Data for the task:
☆ ☆ ☆ ☆ ☆ ☆ ☆
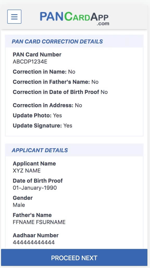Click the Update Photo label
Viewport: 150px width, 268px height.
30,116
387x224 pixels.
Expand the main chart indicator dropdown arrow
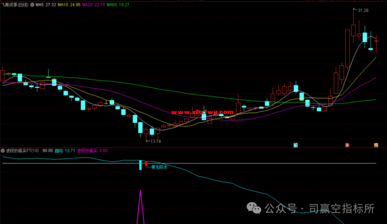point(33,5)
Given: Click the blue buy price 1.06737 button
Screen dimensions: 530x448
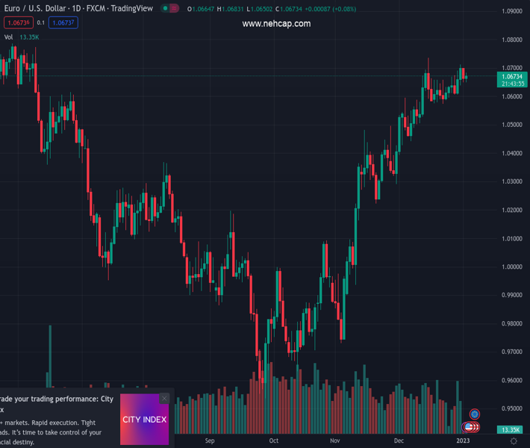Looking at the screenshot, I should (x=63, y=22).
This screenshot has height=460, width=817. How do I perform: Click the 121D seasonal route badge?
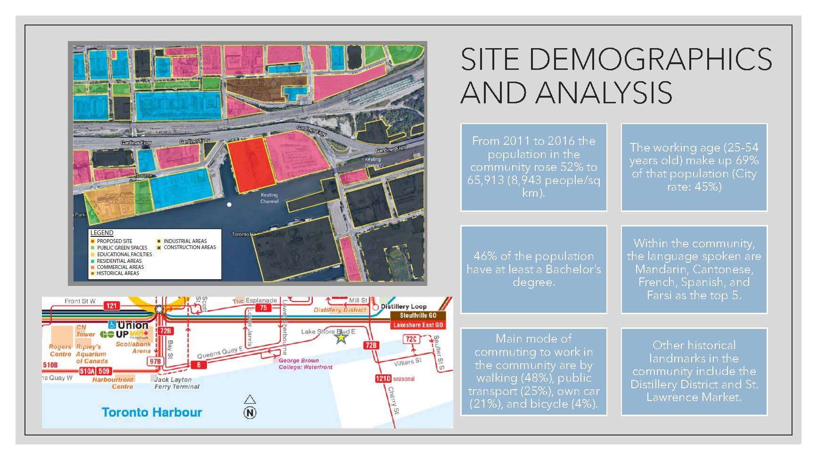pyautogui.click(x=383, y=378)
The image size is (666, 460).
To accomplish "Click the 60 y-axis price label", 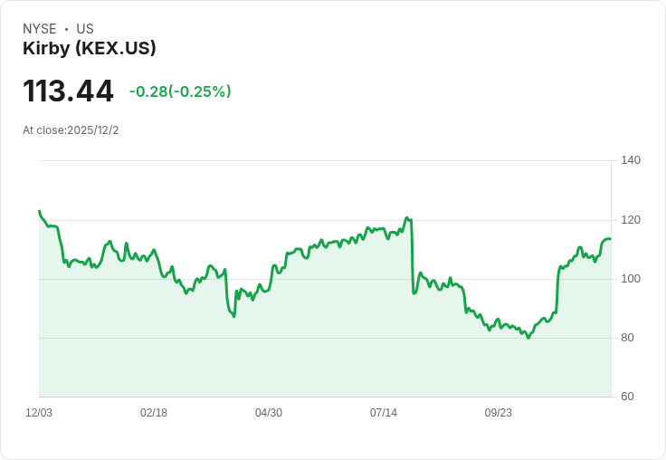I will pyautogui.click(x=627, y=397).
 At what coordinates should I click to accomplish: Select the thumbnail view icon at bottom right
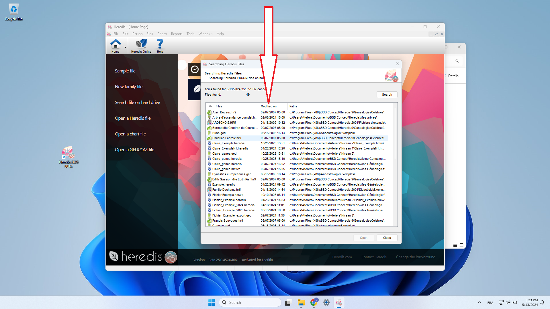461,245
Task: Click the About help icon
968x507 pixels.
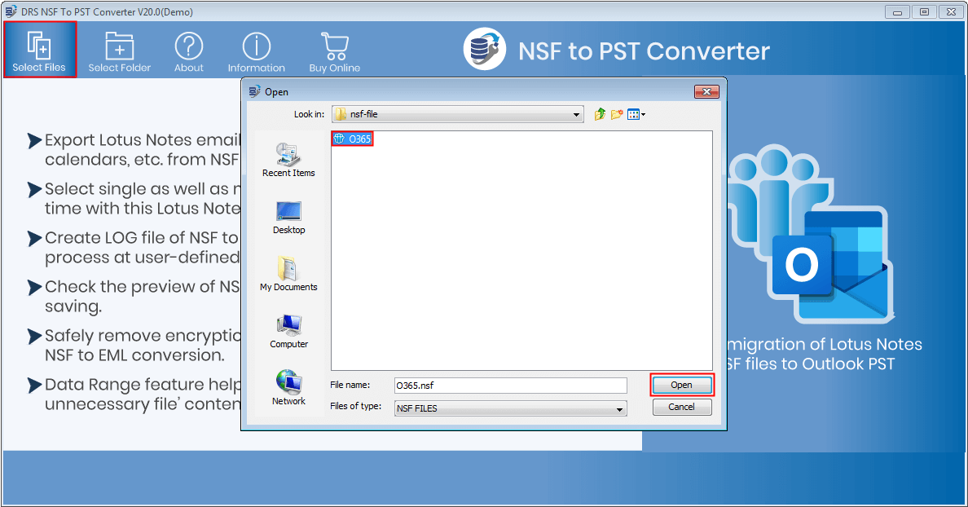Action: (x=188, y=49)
☆ ☆ ☆ ☆ ☆ ☆ ☆
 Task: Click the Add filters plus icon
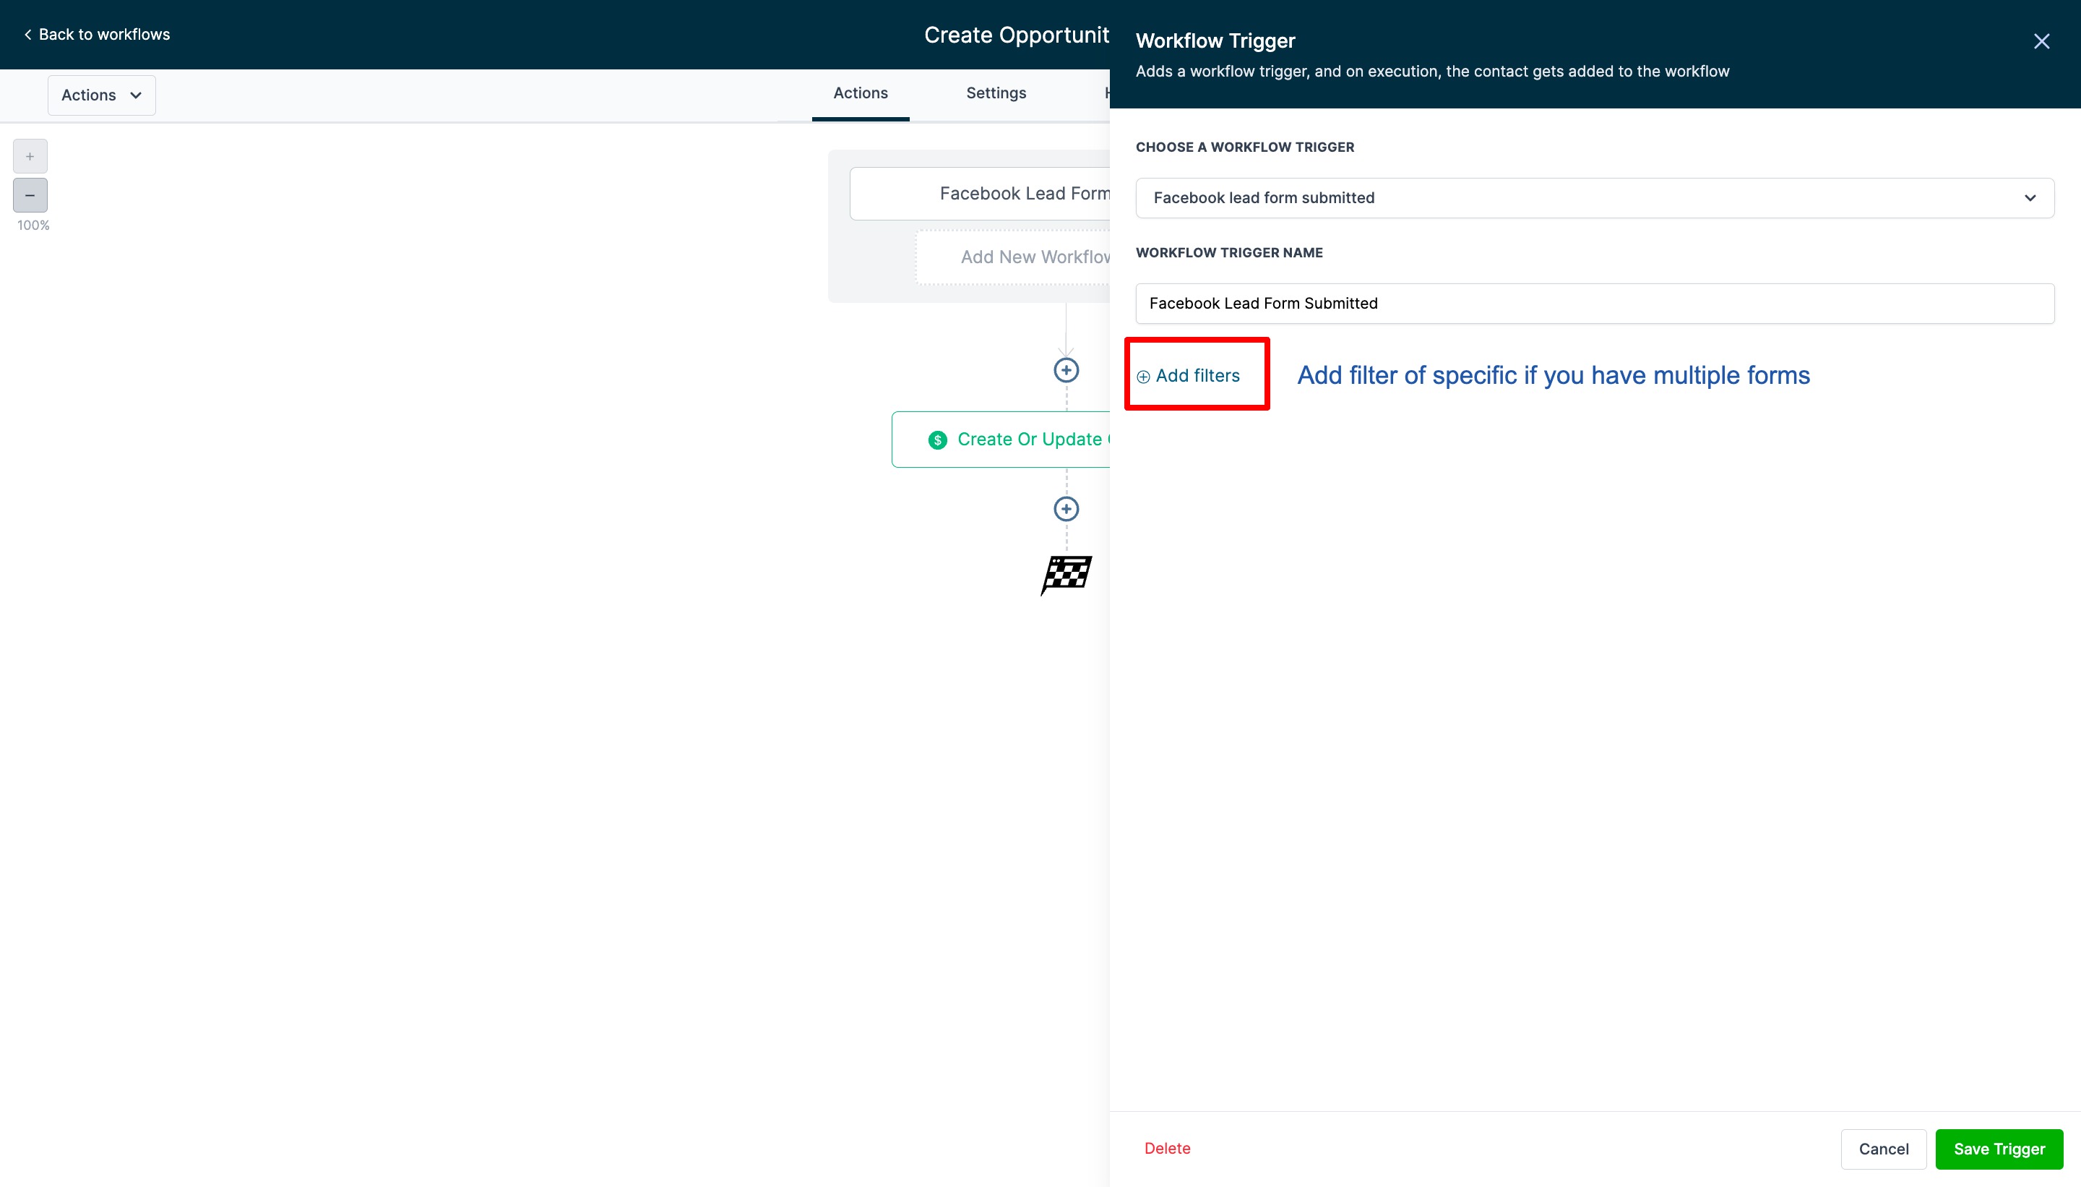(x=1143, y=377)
☆ ☆ ☆ ☆ ☆ ☆ ☆
Task prompt:
Reproduce the lines of the material that begin at the line containing "Click the Update Photo label" and stop after the line containing "Looking at the", including both of those lines. Leave the pictures out of your answer.

Solved problem:
Click the Update Photo label
Viewport: 150px width, 268px height.
30,116
387x224 pixels.
Expand the main chart indicator dropdown arrow
point(33,5)
Given: Click the blue buy price 1.06737 button
Screen dimensions: 530x448
Looking at the screenshot, I should (x=63, y=22).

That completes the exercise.